**PROVIDED RECORDS**
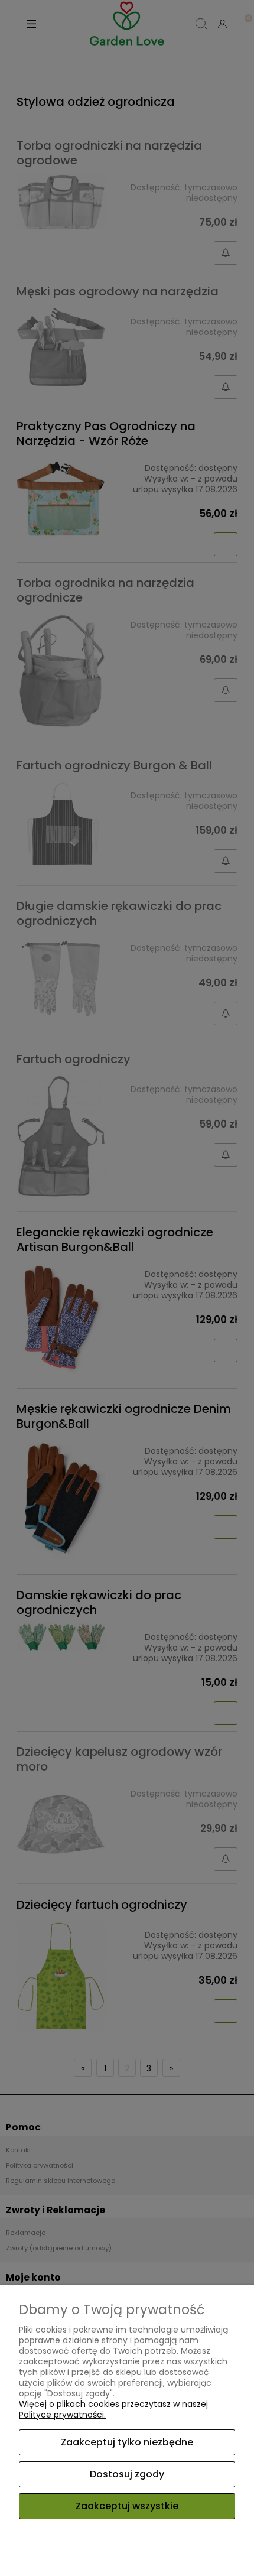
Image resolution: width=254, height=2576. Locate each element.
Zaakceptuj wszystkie (127, 2506)
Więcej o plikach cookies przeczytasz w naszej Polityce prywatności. (113, 2409)
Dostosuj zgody (127, 2474)
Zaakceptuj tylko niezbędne (127, 2442)
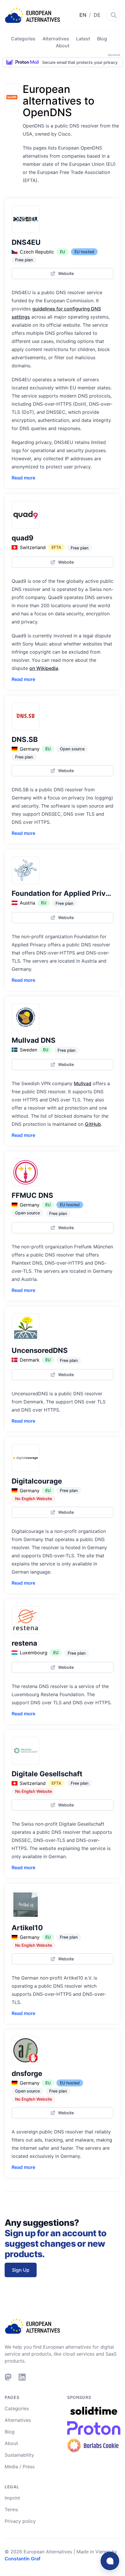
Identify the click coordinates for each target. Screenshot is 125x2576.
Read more (23, 478)
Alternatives (55, 39)
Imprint (12, 2498)
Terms (11, 2509)
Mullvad (82, 1083)
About (62, 45)
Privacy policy (20, 2521)
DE (97, 15)
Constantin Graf (22, 2558)
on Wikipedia (43, 668)
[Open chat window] (110, 2561)
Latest (83, 39)
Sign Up (20, 2270)
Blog (102, 39)
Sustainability (19, 2455)
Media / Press (20, 2466)
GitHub (93, 1124)
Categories (23, 39)
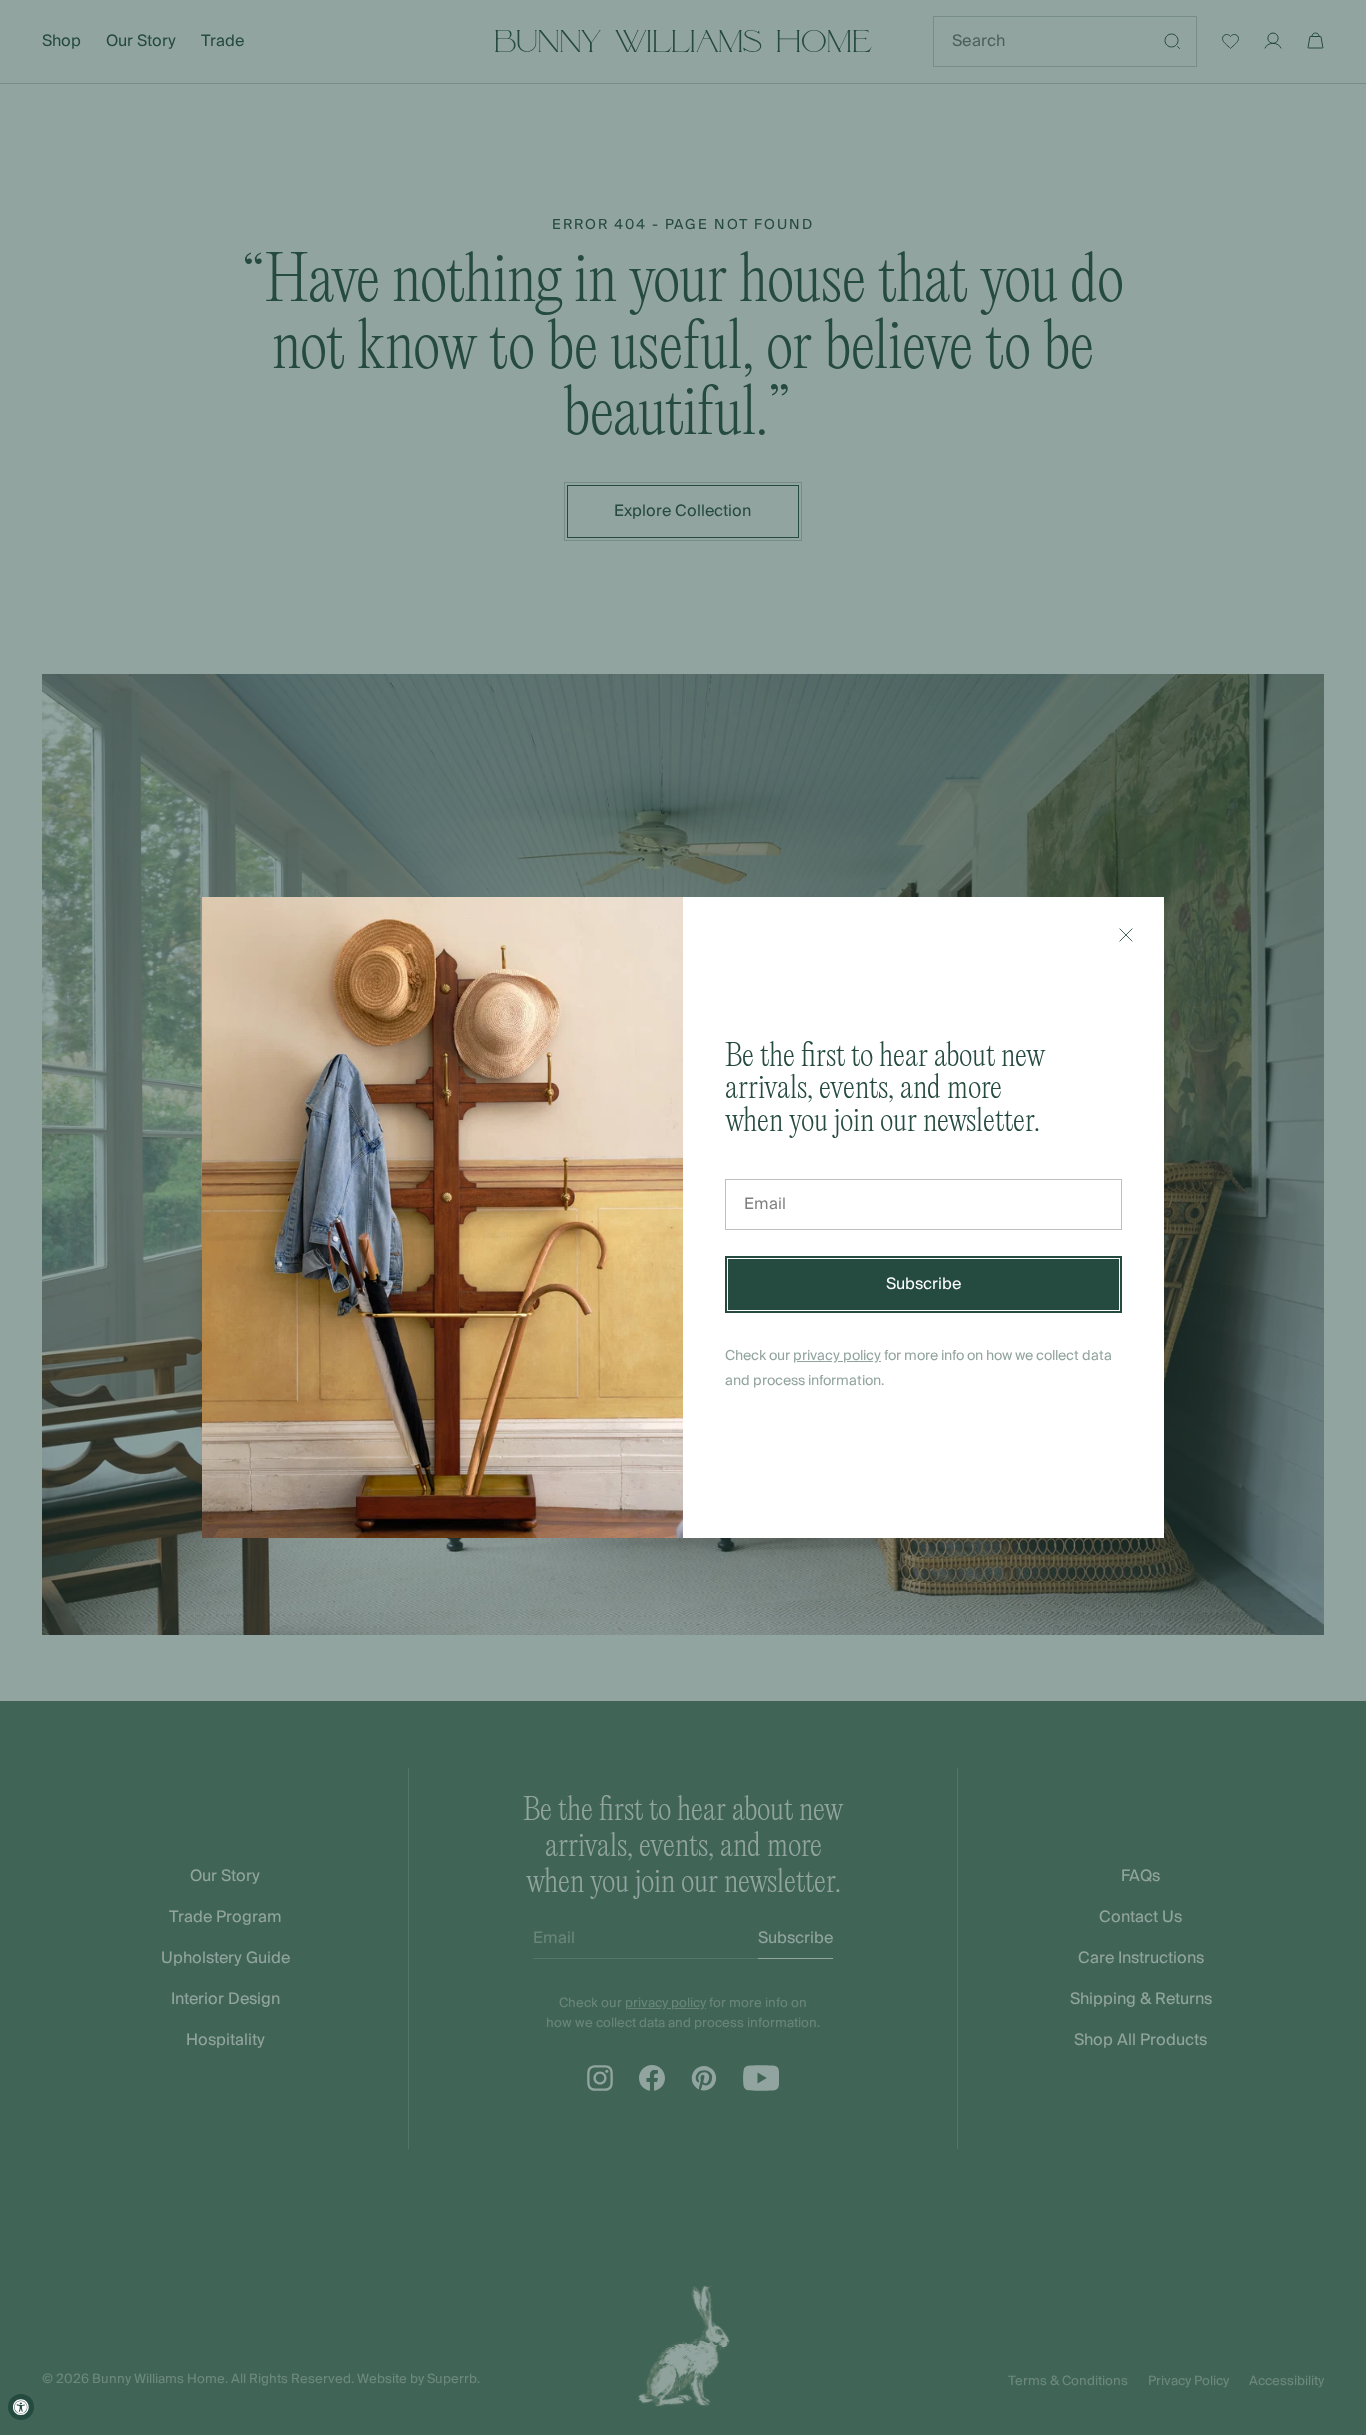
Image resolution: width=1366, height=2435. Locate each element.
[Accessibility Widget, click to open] (21, 2407)
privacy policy (837, 1356)
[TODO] (1126, 935)
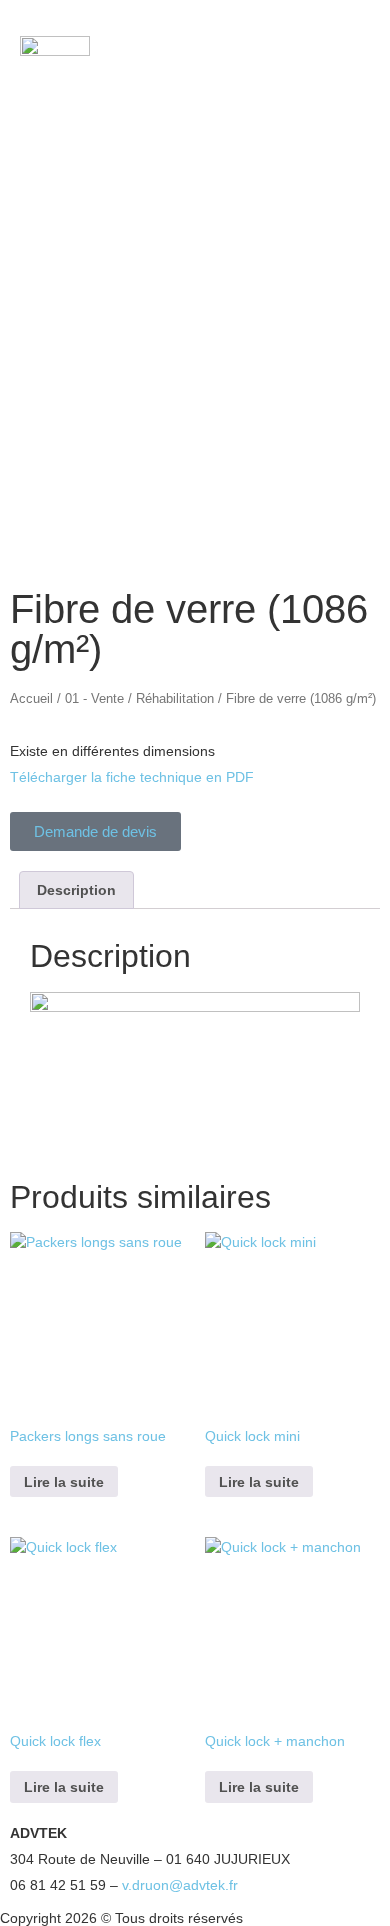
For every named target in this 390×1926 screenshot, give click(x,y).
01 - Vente (94, 698)
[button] (311, 60)
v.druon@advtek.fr (180, 1885)
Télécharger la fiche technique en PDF (132, 777)
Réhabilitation (175, 698)
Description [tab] (76, 890)
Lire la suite (64, 1482)
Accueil (31, 698)
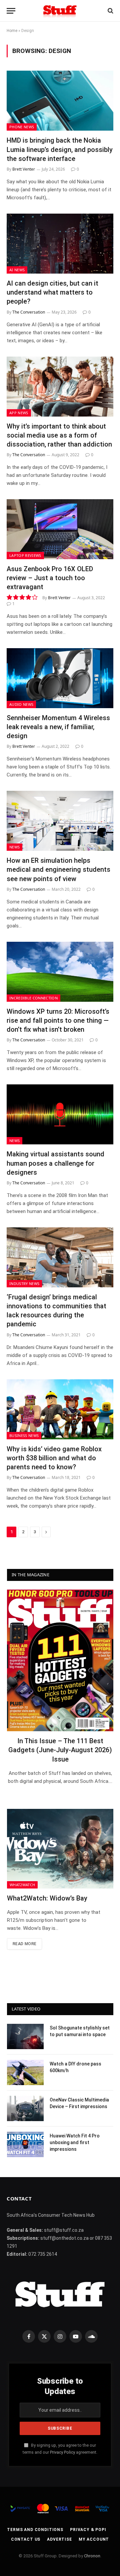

**PROBLEM DETAILS**
Your reply is to be the number of lines above in which the word "height" appears, and nothing else.

**THE ANSWER**
2